**OBJECTIVE:** Copy out the entries below word for word, from the line containing "Open the Shop by category dropdown" to the line containing "pyautogui.click(x=604, y=259)", including both of those lines.

**SUPPLIED DATA:**

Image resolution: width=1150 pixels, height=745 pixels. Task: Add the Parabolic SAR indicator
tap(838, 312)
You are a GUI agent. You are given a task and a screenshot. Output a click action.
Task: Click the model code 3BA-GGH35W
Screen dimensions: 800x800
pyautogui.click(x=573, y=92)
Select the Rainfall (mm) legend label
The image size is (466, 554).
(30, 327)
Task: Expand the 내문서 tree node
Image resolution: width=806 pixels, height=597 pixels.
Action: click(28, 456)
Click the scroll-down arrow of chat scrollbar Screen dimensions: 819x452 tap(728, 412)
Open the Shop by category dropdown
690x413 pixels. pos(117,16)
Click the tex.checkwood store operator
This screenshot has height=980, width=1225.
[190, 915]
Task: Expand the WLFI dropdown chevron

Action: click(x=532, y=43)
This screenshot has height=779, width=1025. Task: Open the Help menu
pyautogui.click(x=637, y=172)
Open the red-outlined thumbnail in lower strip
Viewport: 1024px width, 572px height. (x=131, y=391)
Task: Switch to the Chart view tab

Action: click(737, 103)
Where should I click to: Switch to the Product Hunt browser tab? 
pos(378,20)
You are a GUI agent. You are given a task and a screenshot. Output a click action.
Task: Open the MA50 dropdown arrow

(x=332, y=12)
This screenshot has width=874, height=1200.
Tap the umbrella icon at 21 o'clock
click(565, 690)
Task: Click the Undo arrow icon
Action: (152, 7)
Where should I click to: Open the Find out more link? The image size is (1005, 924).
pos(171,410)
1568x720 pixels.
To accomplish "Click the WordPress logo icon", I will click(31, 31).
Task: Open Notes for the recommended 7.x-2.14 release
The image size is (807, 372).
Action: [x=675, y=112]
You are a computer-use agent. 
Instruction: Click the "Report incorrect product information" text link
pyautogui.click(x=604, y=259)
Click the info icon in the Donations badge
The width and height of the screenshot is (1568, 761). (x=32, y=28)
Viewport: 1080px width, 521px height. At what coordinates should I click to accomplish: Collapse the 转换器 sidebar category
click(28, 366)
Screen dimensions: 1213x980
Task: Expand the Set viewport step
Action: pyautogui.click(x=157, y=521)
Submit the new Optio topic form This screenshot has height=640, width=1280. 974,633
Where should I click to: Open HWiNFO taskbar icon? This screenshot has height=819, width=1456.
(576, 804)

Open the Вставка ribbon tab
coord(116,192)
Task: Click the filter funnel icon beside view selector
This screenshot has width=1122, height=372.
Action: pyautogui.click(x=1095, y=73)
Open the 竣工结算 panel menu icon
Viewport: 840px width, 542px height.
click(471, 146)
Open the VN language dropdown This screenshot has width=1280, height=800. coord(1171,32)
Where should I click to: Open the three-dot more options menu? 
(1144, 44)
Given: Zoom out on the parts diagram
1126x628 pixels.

**CORRECT OUTPUT:**
Open the Shop by category dropdown
690x413 pixels. pos(117,16)
Click the tex.checkwood store operator
This screenshot has height=980, width=1225.
[190, 915]
Task: Expand the WLFI dropdown chevron

Action: click(x=532, y=43)
This screenshot has height=779, width=1025. Task: Open the Help menu
pyautogui.click(x=637, y=172)
Open the red-outlined thumbnail in lower strip
Viewport: 1024px width, 572px height. (x=131, y=391)
Task: Switch to the Chart view tab

Action: click(737, 103)
Where should I click to: Switch to the Product Hunt browser tab? 
pos(378,20)
You are a GUI agent. You are given a task and a screenshot. Output a click action.
Task: Open the MA50 dropdown arrow

(x=332, y=12)
This screenshot has width=874, height=1200.
Tap the umbrella icon at 21 o'clock
click(565, 690)
Task: Click the Undo arrow icon
Action: (152, 7)
Where should I click to: Open the Find out more link? The image size is (1005, 924).
pos(171,410)
1568x720 pixels.
To accomplish "Click the WordPress logo icon", I will click(31, 31).
Task: Open Notes for the recommended 7.x-2.14 release
The image size is (807, 372).
Action: [x=675, y=112]
You are a computer-use agent. 
Instruction: Click the "Report incorrect product information" text link
pyautogui.click(x=604, y=259)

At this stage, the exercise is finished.